JuliaCon 2026

RITESH MOON

Ritesh is a PhD researcher working at the intersection of hydrology and machine learning, developing physically informed machine learning (PIML) frameworks that integrate process-based hydrological models with deep learning to improve streamflow prediction in complex and regulated catchments. Using large-sample datasets such as CAMELS-GB, he incorporates hydrological signatures and process-based insights to enhance both predictive accuracy and model interpretability. His work focuses on bridging physics-based understanding with modern AI to build robust, scalable, and transparent tools for water resource management.


Session

08-12
17:00
10min
Hybrid Flux Partitioning in Julia: Learning Temperature Sensitivity of Ecosystem Respiration with EasyHybrid.jl
Bernhard Ahrens, RITESH MOON, Lazaro Alonso

Scientific modeling often forces a choice between flexible but opaque neural networks and interpretable process-based models that can be too rigid for real-world data.

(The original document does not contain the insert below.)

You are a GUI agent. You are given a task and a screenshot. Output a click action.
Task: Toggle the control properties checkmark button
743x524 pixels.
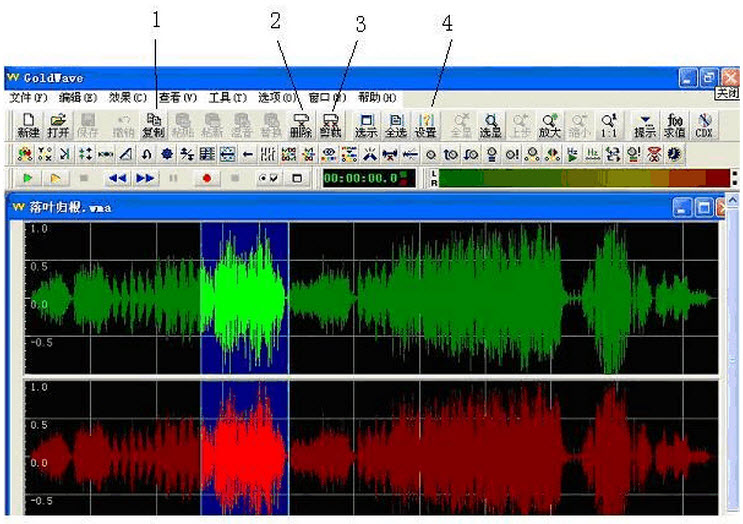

Hybrid modeling bridges this gap by combining mechanistic structure with machine-learning flexibility. In this talk we introduce EasyHybrid.jl, a user-friendly Julia package that makes hybrid modeling accessible across disciplines. We demonstrate the approach on a concrete problem: partitioning eddy-covariance net carbon fluxes into photosynthesis (a CO₂ sink) and ecosystem respiration (a CO₂ source), while estimating how strongly respiration responds to temperature. Temperature sensitivity is summarized by Q10, the factor by which respiration changes for a 10 K warming (e.g., Q10 = 2 means doubles per 10 K). We present cross-site results across hundreds of FLUXNET eddy covariance towers and show that, even when inferred jointly with hybrid flux partitioning, the learned temperature sensitivity exhibits a relatively narrow convergence across ecosystems.